◆ THE PROBLEM: Repeat the records exactly. Leave out the pictures.

◆ SOURCE INFORMATION:
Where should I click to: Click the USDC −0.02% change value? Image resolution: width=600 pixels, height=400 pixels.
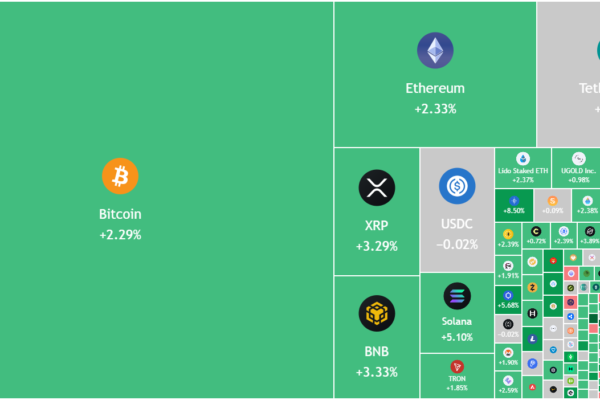(457, 244)
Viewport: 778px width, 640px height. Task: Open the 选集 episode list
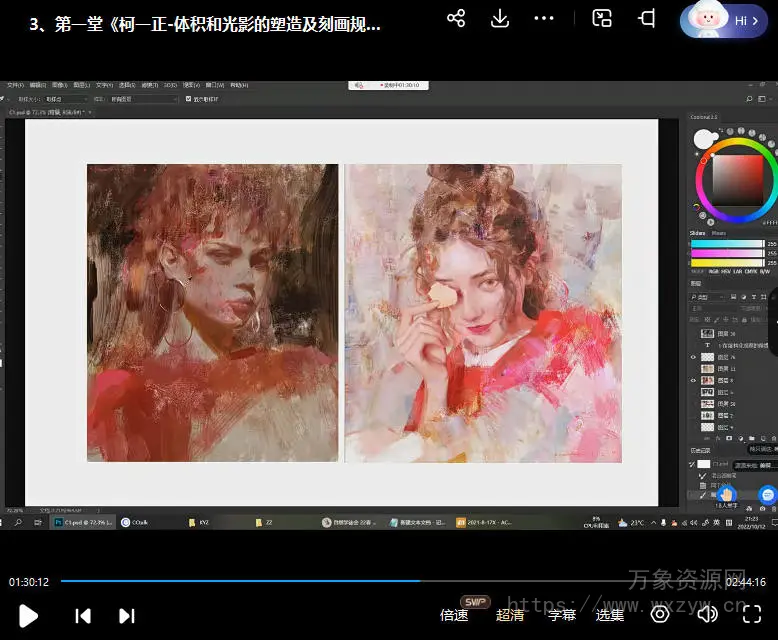pyautogui.click(x=610, y=615)
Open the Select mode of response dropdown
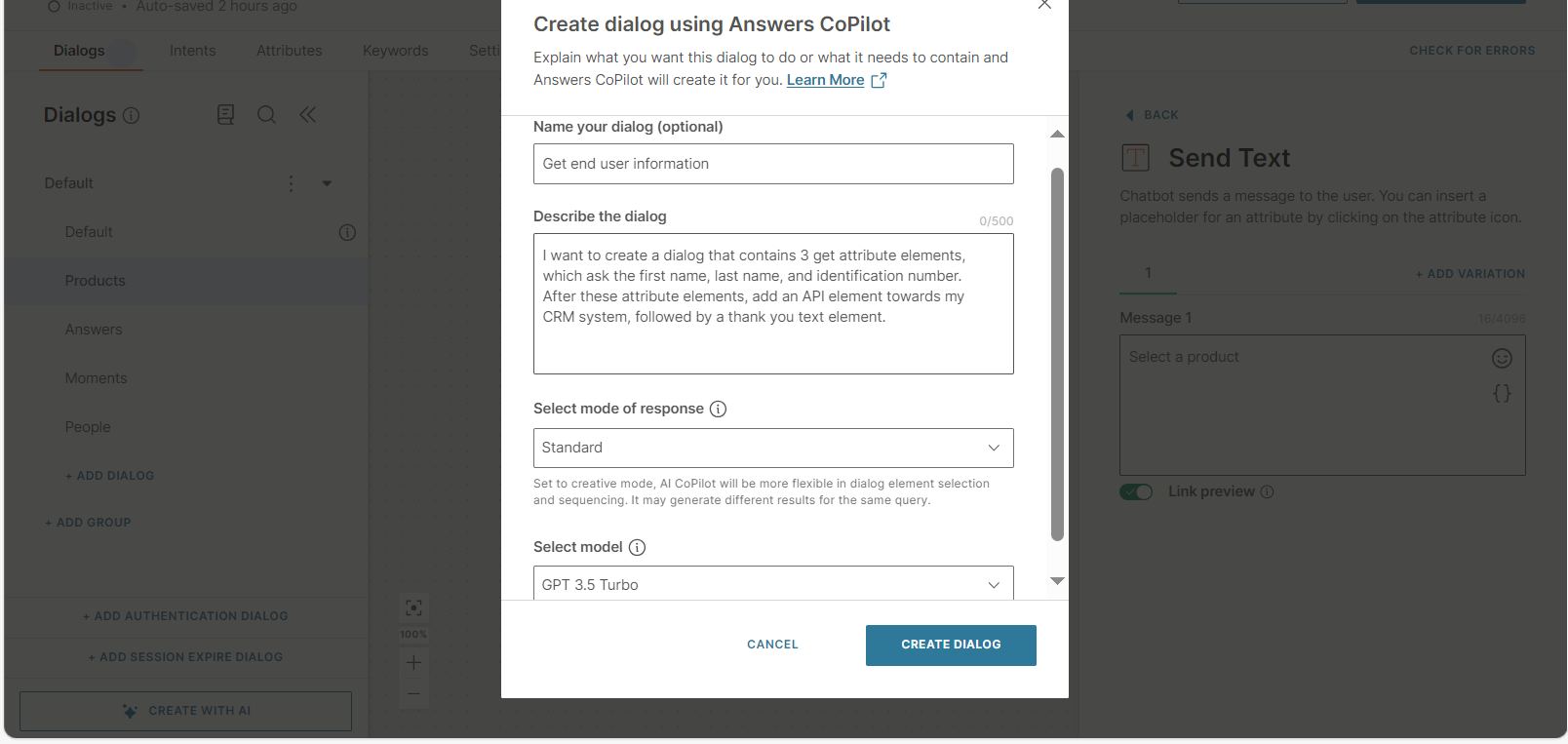Screen dimensions: 1568x744 point(772,448)
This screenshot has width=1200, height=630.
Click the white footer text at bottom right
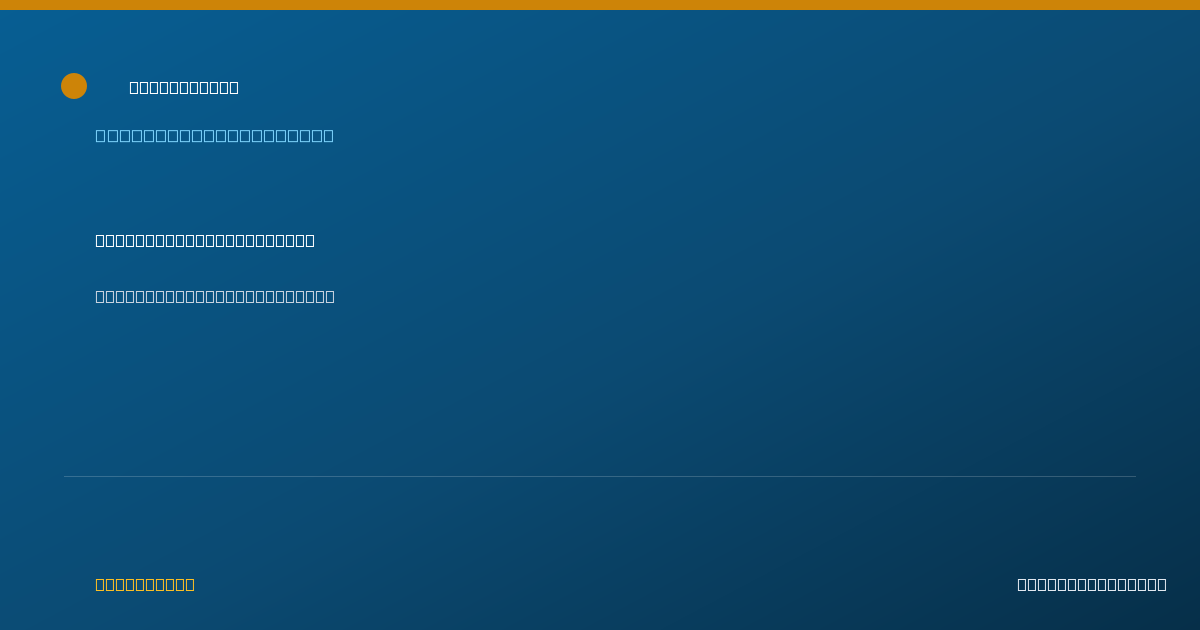click(1092, 584)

◆ ANSWER FOR THIS EXERCISE:
Where should I click to: Click the USDC −0.02% change value? Image resolution: width=600 pixels, height=400 pixels.
(457, 244)
Viewport: 778px width, 640px height. Task: Open the 选集 episode list
pyautogui.click(x=610, y=615)
Open the Select mode of response dropdown
Screen dimensions: 1568x744 point(772,448)
This screenshot has width=1200, height=630.
Click the white footer text at bottom right
click(1092, 584)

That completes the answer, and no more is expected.